[start of Provided records]

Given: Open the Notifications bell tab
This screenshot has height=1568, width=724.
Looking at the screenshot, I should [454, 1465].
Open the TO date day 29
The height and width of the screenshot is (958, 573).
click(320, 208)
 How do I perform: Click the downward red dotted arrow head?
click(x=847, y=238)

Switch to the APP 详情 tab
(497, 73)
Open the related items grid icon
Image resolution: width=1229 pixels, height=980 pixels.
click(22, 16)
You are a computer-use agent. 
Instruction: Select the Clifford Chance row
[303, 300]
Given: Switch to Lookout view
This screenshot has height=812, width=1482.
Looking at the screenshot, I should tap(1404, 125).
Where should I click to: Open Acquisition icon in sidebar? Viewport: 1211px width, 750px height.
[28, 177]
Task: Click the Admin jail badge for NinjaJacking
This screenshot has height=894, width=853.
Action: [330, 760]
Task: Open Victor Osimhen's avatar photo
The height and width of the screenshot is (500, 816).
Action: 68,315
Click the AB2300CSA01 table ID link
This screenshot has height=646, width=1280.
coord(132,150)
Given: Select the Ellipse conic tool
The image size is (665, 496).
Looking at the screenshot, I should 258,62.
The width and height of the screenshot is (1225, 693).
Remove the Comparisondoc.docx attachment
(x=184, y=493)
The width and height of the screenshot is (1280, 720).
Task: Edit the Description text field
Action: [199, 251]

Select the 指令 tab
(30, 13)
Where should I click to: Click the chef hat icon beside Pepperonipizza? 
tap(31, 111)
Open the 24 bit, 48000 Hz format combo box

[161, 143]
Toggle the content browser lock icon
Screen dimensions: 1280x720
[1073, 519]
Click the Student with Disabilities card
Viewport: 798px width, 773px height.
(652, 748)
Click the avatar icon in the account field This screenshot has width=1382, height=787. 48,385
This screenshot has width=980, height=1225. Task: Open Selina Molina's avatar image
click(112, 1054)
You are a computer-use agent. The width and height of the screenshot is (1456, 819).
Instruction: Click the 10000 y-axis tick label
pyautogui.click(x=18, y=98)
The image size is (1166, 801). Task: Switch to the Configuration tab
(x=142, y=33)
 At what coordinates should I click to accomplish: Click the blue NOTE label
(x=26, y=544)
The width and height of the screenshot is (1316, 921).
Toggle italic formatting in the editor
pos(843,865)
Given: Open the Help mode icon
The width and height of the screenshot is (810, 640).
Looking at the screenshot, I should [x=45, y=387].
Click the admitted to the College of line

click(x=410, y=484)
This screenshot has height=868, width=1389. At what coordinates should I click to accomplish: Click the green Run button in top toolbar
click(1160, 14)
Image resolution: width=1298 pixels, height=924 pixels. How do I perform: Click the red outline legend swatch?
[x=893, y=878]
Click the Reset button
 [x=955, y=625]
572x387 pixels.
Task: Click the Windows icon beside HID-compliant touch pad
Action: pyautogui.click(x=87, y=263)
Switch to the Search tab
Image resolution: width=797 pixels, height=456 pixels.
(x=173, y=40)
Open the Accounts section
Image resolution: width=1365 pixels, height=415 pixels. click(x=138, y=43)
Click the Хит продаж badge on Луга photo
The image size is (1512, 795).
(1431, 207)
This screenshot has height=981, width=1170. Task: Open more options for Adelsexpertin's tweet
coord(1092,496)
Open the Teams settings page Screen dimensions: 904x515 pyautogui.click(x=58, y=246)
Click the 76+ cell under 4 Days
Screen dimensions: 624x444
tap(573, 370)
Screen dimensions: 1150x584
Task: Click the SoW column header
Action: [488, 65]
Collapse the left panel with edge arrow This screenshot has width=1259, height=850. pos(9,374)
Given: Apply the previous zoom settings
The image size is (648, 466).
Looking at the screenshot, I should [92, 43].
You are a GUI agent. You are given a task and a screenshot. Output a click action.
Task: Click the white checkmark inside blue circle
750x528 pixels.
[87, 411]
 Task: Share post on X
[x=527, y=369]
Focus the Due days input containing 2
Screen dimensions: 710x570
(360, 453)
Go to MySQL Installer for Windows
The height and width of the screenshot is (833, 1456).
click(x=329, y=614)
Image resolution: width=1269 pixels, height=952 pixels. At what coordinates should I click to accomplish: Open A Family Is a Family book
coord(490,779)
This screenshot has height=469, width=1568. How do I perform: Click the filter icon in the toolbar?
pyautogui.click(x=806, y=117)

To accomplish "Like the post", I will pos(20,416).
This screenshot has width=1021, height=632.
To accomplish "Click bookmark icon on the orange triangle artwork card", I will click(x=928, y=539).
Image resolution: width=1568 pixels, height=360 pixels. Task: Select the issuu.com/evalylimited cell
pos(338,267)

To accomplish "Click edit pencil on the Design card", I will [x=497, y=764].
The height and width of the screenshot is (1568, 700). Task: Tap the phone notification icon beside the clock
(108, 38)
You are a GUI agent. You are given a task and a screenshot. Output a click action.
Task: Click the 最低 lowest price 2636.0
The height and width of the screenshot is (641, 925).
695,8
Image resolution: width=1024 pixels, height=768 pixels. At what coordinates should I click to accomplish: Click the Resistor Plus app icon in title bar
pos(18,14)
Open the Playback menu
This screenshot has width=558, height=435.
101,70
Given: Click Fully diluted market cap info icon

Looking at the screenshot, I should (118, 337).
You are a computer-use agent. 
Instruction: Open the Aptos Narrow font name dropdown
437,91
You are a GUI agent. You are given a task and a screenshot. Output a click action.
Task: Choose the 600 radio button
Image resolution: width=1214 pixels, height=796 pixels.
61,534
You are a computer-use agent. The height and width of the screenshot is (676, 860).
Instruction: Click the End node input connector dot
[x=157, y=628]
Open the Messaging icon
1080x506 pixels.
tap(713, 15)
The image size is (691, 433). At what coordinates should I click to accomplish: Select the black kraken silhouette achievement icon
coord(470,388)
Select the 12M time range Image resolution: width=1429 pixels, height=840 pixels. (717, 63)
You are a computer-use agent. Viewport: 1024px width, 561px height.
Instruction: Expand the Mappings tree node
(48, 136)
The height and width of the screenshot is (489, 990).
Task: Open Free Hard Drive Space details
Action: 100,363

[end of Provided records]

**The task**
Output all of the material above as a numbered list, leaving out blank lines.

**Solution for this exercise**
1. Given: Open the Notifications bell tab
2. This screenshot has height=1568, width=724.
3. Looking at the screenshot, I should [454, 1465].
4. Open the TO date day 29
5. The height and width of the screenshot is (958, 573).
6. click(320, 208)
7.  How do I perform: Click the downward red dotted arrow head?
8. click(x=847, y=238)
9. Switch to the APP 详情 tab
10. (497, 73)
11. Open the related items grid icon
12. Image resolution: width=1229 pixels, height=980 pixels.
13. click(22, 16)
14. You are a computer-use agent. 
15. Instruction: Select the Clifford Chance row
16. [303, 300]
17. Given: Switch to Lookout view
18. This screenshot has height=812, width=1482.
19. Looking at the screenshot, I should tap(1404, 125).
20. Where should I click to: Open Acquisition icon in sidebar? Viewport: 1211px width, 750px height.
21. [28, 177]
22. Task: Click the Admin jail badge for NinjaJacking
23. This screenshot has height=894, width=853.
24. Action: [330, 760]
25. Task: Open Victor Osimhen's avatar photo
26. The height and width of the screenshot is (500, 816).
27. Action: 68,315
28. Click the AB2300CSA01 table ID link
29. This screenshot has height=646, width=1280.
30. coord(132,150)
31. Given: Select the Ellipse conic tool
32. The image size is (665, 496).
33. Looking at the screenshot, I should 258,62.
34. The width and height of the screenshot is (1225, 693).
35. Remove the Comparisondoc.docx attachment
36. (x=184, y=493)
37. The width and height of the screenshot is (1280, 720).
38. Task: Edit the Description text field
39. Action: [199, 251]
40. Select the 指令 tab
41. (30, 13)
42. Where should I click to: Click the chef hat icon beside Pepperonipizza? 
43. tap(31, 111)
44. Open the 24 bit, 48000 Hz format combo box
45. [161, 143]
46. Toggle the content browser lock icon
47. Screen dimensions: 1280x720
48. [1073, 519]
49. Click the Student with Disabilities card
50. Viewport: 798px width, 773px height.
51. (652, 748)
52. Click the avatar icon in the account field This screenshot has width=1382, height=787. 48,385
53. This screenshot has width=980, height=1225. Task: Open Selina Molina's avatar image
54. click(112, 1054)
55. You are a computer-use agent. The width and height of the screenshot is (1456, 819).
56. Instruction: Click the 10000 y-axis tick label
57. pyautogui.click(x=18, y=98)
58. The image size is (1166, 801). Task: Switch to the Configuration tab
59. (x=142, y=33)
60.  At what coordinates should I click to accomplish: Click the blue NOTE label
61. (x=26, y=544)
62. The width and height of the screenshot is (1316, 921).
63. Toggle italic formatting in the editor
64. pos(843,865)
65. Given: Open the Help mode icon
66. The width and height of the screenshot is (810, 640).
67. Looking at the screenshot, I should [x=45, y=387].
68. Click the admitted to the College of line
69. click(x=410, y=484)
70. This screenshot has height=868, width=1389. At what coordinates should I click to accomplish: Click the green Run button in top toolbar
71. click(1160, 14)
72. Image resolution: width=1298 pixels, height=924 pixels. How do I perform: Click the red outline legend swatch?
73. [x=893, y=878]
74. Click the Reset button
75.  [x=955, y=625]
76. 572x387 pixels.
77. Task: Click the Windows icon beside HID-compliant touch pad
78. Action: pyautogui.click(x=87, y=263)
79. Switch to the Search tab
80. Image resolution: width=797 pixels, height=456 pixels.
81. (x=173, y=40)
82. Open the Accounts section
83. Image resolution: width=1365 pixels, height=415 pixels. click(x=138, y=43)
84. Click the Хит продаж badge on Луга photo
85. The image size is (1512, 795).
86. (1431, 207)
87. This screenshot has height=981, width=1170. Task: Open more options for Adelsexpertin's tweet
88. coord(1092,496)
89. Open the Teams settings page Screen dimensions: 904x515 pyautogui.click(x=58, y=246)
90. Click the 76+ cell under 4 Days
91. Screen dimensions: 624x444
92. tap(573, 370)
93. Screen dimensions: 1150x584
94. Task: Click the SoW column header
95. Action: [488, 65]
96. Collapse the left panel with edge arrow This screenshot has width=1259, height=850. pos(9,374)
97. Given: Apply the previous zoom settings
98. The image size is (648, 466).
99. Looking at the screenshot, I should [92, 43].
100. You are a GUI agent. You are given a task and a screenshot. Output a click action.
101. Task: Click the white checkmark inside blue circle
102. 750x528 pixels.
103. [87, 411]
104.  Task: Share post on X
105. [x=527, y=369]
106. Focus the Due days input containing 2
107. Screen dimensions: 710x570
108. (360, 453)
109. Go to MySQL Installer for Windows
110. The height and width of the screenshot is (833, 1456).
111. click(x=329, y=614)
112. Image resolution: width=1269 pixels, height=952 pixels. At what coordinates should I click to accomplish: Open A Family Is a Family book
113. coord(490,779)
114. This screenshot has height=469, width=1568. How do I perform: Click the filter icon in the toolbar?
115. pyautogui.click(x=806, y=117)
116. To accomplish "Like the post", I will pos(20,416).
117. This screenshot has width=1021, height=632.
118. To accomplish "Click bookmark icon on the orange triangle artwork card", I will click(x=928, y=539).
119. Image resolution: width=1568 pixels, height=360 pixels. Task: Select the issuu.com/evalylimited cell
120. pos(338,267)
121. To accomplish "Click edit pencil on the Design card", I will [x=497, y=764].
122. The height and width of the screenshot is (1568, 700). Task: Tap the phone notification icon beside the clock
123. (108, 38)
124. You are a GUI agent. You are given a task and a screenshot. Output a click action.
125. Task: Click the 最低 lowest price 2636.0
126. The height and width of the screenshot is (641, 925).
127. 695,8
128. Image resolution: width=1024 pixels, height=768 pixels. At what coordinates should I click to accomplish: Click the Resistor Plus app icon in title bar
129. pos(18,14)
130. Open the Playback menu
131. This screenshot has width=558, height=435.
132. 101,70
133. Given: Click Fully diluted market cap info icon
134. Looking at the screenshot, I should (118, 337).
135. You are a computer-use agent. 
136. Instruction: Open the Aptos Narrow font name dropdown
137. 437,91
138. You are a GUI agent. You are given a task and a screenshot. Output a click action.
139. Task: Choose the 600 radio button
140. Image resolution: width=1214 pixels, height=796 pixels.
141. 61,534
142. You are a computer-use agent. The height and width of the screenshot is (676, 860).
143. Instruction: Click the End node input connector dot
144. [x=157, y=628]
145. Open the Messaging icon
146. 1080x506 pixels.
147. tap(713, 15)
148. The image size is (691, 433). At what coordinates should I click to accomplish: Select the black kraken silhouette achievement icon
149. coord(470,388)
150. Select the 12M time range Image resolution: width=1429 pixels, height=840 pixels. (717, 63)
151. You are a computer-use agent. Viewport: 1024px width, 561px height.
152. Instruction: Expand the Mappings tree node
153. (48, 136)
154. The height and width of the screenshot is (489, 990).
155. Task: Open Free Hard Drive Space details
156. Action: 100,363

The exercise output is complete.